Saved data entries:

<<<<

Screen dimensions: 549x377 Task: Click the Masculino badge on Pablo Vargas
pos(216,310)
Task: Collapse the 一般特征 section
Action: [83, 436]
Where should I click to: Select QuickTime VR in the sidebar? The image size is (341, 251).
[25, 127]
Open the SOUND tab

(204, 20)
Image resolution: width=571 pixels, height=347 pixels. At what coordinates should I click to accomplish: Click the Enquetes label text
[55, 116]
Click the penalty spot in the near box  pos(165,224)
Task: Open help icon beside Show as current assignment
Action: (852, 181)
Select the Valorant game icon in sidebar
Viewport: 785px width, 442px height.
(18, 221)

>>>>

YOUR OBJECTIVE: Reproduce the data exactly. Keep every line intact.

TASK SOLUTION:
Screen dimensions: 549x377 Task: Click the Masculino badge on Pablo Vargas
pos(216,310)
Task: Collapse the 一般特征 section
Action: [83, 436]
Where should I click to: Select QuickTime VR in the sidebar? The image size is (341, 251).
[25, 127]
Open the SOUND tab

(204, 20)
Image resolution: width=571 pixels, height=347 pixels. At what coordinates should I click to accomplish: Click the Enquetes label text
[55, 116]
Click the penalty spot in the near box  pos(165,224)
Task: Open help icon beside Show as current assignment
Action: (852, 181)
Select the Valorant game icon in sidebar
Viewport: 785px width, 442px height.
(18, 221)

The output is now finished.